Gianfranco Manfredi, “Ho freddo”, Gargoyle, 2008Un cadavere dissepolto e squartato, i cui organi semiputrefatti vengono estratti e bruciati. È bella forte, la scena che apre “Ho freddo”, il romanzo nel quale Gianfranco Manfredi ha riletto il mito dei vampiri.
Ma andiamo per ordine.
Nell'ultimo scorcio del Settecento, la vita di Cumberland, pacifica comunità del New England, è movimentata dall'arrivo di due aristocratici francesi, Valcour e Aline de Valmont, fratelli gemelli, colti e raffinati, entrambi dediti alla scienza (lui medico, lei biologa).
Ai due si aggiunge il pastore battista Jan Voos, venuto a guidare la comunità di fedeli locali. Giovane, impetuoso, dal fisico colossale e dalla forza erculea, Jan non tarderà a stringere una complicata amicizia con Valcour e un'ancor più complicata attrazione amorosa con Aline.
Ma la quiete del New England è scossa da una serie di morti misteriose: ragazze che si spengono, consumate da febbri incurabili, e che sembrano risorgere dalla tomba per reclamare le vite dei propri parenti. La paura si diffonde nel villaggio, emergono antiche superstizioni (le streghe di Salem, cupe leggende indiane) che spingono a sanguinarie profanazioni di cadaveri.
Qual è il legame tra la “consuzione” che uccide le giovani e la “peste vampirica”? Perché Valcour e Aline sembrano prenderla tanto a cuore? Quale oscuro passato cela l'inquieto reverendo Voos?
Potrebbe sembrare un horror qualsiasi, con l'unica originalità dell'ambientazione americana. Ma non è così, perché Manfredi costruisce “Ho freddo” come un'opera a più livelli: romanzo nero, con tutto il corollario di morbosità, ma anche saggio storico minuziosamente documentato, ma anche riflessione sull'epoca dei Lumi al tramonto e opera metaletteraria (aleggiano i fantasmi di Poe, Lovercraft, Hawthorne e della letteratura libertina settecentesca).

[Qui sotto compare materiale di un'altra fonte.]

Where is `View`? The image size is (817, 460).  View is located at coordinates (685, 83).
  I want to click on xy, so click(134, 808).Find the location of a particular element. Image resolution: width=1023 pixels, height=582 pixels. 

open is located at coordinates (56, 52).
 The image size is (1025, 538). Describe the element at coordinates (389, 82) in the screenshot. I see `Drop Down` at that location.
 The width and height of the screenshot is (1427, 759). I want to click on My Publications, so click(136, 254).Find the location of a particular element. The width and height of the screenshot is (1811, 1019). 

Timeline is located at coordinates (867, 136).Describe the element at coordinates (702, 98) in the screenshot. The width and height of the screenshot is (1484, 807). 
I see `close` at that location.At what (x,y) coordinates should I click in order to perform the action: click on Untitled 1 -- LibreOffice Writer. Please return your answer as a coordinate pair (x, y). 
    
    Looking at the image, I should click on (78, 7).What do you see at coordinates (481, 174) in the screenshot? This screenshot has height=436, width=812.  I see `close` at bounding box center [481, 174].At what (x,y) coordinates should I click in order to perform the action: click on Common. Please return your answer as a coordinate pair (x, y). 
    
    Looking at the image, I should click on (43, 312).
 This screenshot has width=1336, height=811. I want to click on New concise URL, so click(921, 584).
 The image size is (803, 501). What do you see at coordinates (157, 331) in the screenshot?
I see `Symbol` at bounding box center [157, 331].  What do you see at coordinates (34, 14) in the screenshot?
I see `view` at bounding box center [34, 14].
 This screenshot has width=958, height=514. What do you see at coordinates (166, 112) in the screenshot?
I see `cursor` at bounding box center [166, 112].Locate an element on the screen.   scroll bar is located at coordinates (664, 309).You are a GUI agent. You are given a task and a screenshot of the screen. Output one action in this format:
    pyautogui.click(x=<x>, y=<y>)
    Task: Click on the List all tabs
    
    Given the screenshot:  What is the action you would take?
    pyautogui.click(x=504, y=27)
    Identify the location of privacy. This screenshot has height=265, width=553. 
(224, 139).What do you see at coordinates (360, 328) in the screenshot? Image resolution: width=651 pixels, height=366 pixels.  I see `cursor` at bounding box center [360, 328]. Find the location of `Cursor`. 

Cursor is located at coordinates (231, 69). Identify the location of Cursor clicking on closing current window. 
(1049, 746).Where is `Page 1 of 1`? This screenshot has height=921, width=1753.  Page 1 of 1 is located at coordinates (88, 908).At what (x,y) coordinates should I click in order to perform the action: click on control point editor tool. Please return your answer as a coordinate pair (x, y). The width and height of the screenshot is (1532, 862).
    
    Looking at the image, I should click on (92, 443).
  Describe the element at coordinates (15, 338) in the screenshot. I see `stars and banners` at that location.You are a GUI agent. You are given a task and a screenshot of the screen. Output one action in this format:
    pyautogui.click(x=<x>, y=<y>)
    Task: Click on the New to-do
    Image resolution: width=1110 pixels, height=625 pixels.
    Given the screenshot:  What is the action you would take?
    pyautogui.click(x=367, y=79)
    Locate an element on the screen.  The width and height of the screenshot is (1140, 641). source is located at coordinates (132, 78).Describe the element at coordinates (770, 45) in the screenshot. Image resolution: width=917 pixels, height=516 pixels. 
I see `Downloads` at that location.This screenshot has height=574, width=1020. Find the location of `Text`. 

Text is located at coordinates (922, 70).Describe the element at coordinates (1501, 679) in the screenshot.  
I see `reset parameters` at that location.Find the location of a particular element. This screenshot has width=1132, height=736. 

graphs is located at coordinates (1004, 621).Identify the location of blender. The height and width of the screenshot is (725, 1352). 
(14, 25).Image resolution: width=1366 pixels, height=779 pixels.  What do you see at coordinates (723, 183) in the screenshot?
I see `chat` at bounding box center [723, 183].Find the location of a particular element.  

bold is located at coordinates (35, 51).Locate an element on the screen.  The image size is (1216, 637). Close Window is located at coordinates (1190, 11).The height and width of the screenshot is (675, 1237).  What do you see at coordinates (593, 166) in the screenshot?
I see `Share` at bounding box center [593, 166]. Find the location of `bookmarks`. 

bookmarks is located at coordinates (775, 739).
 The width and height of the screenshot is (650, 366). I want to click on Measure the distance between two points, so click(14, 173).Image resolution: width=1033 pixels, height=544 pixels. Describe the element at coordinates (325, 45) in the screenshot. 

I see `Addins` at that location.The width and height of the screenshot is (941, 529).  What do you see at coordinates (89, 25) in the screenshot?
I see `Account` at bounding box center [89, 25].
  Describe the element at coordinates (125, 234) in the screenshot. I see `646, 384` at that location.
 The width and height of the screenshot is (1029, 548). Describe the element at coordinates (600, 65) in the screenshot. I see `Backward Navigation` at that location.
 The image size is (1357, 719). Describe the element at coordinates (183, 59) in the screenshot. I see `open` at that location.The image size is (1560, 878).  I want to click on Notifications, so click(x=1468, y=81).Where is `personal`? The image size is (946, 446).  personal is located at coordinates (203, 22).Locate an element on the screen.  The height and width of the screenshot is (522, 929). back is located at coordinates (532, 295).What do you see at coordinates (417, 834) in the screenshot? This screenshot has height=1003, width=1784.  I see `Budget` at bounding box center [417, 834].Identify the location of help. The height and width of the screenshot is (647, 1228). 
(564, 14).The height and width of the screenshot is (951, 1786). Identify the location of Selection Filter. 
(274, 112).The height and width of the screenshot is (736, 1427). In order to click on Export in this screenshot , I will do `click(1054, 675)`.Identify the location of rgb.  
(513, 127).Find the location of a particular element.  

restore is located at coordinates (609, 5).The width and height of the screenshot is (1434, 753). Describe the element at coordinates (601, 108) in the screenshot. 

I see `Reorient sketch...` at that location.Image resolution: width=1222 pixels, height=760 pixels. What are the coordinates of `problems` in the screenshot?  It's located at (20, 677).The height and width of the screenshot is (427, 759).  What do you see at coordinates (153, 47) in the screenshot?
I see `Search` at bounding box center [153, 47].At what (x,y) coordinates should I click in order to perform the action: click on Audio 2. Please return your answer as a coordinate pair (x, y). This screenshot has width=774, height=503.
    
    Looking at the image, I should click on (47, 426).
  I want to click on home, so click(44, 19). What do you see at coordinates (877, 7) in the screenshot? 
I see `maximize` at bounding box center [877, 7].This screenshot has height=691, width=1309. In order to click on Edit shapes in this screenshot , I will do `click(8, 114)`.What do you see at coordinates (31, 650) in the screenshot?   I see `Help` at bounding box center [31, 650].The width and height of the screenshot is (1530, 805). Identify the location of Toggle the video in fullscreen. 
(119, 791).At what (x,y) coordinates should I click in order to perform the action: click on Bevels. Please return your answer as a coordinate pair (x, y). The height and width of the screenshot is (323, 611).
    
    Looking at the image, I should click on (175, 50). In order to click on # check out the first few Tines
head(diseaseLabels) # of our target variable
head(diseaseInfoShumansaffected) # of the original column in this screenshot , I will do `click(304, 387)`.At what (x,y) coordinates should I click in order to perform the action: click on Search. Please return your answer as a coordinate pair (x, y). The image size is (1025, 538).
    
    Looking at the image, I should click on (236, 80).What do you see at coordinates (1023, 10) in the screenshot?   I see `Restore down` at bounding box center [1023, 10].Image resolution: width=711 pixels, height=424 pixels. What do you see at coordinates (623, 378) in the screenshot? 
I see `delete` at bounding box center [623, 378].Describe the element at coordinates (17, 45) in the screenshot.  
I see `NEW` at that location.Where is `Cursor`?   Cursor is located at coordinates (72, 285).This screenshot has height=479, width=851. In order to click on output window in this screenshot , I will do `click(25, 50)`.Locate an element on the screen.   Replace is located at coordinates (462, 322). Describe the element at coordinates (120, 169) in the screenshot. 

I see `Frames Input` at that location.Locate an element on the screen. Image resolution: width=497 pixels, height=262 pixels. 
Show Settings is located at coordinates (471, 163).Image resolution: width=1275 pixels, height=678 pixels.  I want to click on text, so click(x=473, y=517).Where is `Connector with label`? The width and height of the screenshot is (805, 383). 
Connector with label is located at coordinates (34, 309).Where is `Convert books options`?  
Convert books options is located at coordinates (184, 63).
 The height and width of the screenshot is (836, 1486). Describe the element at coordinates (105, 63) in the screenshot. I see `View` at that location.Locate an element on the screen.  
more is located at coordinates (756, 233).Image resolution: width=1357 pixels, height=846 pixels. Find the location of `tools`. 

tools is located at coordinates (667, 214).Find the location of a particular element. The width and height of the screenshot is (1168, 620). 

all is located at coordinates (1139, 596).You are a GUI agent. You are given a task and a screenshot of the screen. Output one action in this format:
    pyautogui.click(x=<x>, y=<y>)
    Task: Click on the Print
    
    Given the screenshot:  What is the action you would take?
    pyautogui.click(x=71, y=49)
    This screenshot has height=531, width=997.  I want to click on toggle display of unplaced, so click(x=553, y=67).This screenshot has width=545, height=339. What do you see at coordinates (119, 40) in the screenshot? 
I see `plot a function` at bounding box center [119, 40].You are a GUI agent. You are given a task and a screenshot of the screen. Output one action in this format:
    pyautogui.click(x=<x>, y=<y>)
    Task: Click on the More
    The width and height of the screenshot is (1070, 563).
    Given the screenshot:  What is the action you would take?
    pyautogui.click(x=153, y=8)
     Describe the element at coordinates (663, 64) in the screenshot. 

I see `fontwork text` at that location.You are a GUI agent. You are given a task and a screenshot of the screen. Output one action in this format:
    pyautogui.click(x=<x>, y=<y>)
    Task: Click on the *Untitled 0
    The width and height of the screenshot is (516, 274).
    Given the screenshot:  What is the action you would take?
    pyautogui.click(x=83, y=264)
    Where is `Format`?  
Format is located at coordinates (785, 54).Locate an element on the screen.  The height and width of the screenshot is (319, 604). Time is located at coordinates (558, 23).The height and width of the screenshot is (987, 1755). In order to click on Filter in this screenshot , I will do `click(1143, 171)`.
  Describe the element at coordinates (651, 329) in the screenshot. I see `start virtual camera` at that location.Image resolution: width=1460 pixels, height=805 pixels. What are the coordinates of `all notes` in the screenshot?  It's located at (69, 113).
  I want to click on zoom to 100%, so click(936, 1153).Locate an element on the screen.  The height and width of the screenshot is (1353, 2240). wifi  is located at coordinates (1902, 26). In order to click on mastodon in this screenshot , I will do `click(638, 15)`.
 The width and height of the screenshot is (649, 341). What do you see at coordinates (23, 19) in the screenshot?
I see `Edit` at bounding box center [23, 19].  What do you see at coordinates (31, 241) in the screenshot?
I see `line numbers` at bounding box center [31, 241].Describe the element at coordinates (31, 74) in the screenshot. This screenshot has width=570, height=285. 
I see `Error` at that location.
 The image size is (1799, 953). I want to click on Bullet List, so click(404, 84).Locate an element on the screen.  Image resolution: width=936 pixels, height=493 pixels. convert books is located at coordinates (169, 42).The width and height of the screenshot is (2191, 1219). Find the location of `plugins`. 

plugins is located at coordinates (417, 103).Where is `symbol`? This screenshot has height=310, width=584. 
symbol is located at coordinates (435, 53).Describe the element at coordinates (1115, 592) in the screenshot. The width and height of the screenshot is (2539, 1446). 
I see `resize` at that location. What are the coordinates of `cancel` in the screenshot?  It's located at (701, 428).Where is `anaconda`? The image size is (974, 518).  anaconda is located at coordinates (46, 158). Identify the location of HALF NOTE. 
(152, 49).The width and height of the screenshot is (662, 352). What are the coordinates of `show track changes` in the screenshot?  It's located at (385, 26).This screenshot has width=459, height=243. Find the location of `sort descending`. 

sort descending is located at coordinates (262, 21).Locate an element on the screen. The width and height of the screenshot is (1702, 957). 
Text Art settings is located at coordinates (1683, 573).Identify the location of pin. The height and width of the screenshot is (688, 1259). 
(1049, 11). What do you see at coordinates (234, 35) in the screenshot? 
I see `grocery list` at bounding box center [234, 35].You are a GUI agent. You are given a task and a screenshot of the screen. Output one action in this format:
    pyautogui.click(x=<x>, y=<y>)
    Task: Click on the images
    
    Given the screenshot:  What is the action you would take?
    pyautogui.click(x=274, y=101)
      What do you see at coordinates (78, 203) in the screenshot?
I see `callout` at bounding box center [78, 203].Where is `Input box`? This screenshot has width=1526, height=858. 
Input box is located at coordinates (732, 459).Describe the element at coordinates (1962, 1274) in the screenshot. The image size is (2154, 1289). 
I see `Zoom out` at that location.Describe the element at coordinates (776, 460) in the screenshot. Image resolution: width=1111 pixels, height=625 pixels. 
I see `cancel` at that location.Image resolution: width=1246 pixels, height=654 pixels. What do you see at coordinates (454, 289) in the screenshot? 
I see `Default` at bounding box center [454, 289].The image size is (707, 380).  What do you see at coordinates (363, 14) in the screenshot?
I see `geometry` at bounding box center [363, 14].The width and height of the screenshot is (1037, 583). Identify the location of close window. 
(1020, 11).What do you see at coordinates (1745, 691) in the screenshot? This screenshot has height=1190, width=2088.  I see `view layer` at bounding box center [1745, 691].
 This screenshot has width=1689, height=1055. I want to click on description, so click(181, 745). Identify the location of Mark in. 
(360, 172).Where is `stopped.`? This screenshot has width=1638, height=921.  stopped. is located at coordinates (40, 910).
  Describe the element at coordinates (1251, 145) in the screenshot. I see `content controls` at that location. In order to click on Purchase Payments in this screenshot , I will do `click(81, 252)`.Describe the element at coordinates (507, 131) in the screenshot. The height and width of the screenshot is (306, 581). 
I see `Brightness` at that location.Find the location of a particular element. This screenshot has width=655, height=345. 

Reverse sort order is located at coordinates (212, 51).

Il finale è tra i più spiazzanti che mi sia capitato di leggere: più che aperto, sospeso sull'abisso. Manfredi lascia monchi molti dei fili narrativi: la vera natura dei vampiri, il legame con l'oscura vicenda della famiglia Hermann e con le misteriose apparizioni dell'isola di Block, gli eventi (follia o maleficio soprannaturale?) che hanno portato alla morte i genitori di Aline e Valcour.
In fondo, il vero filo conduttore del romanzo si rivela essere la paura, l'odio, l'oscurità che alberga in fondo al cuore umano e che né la Ragione illuministica di Valcour e Aline, né la fede religiosa di Jan riescono a dissipare.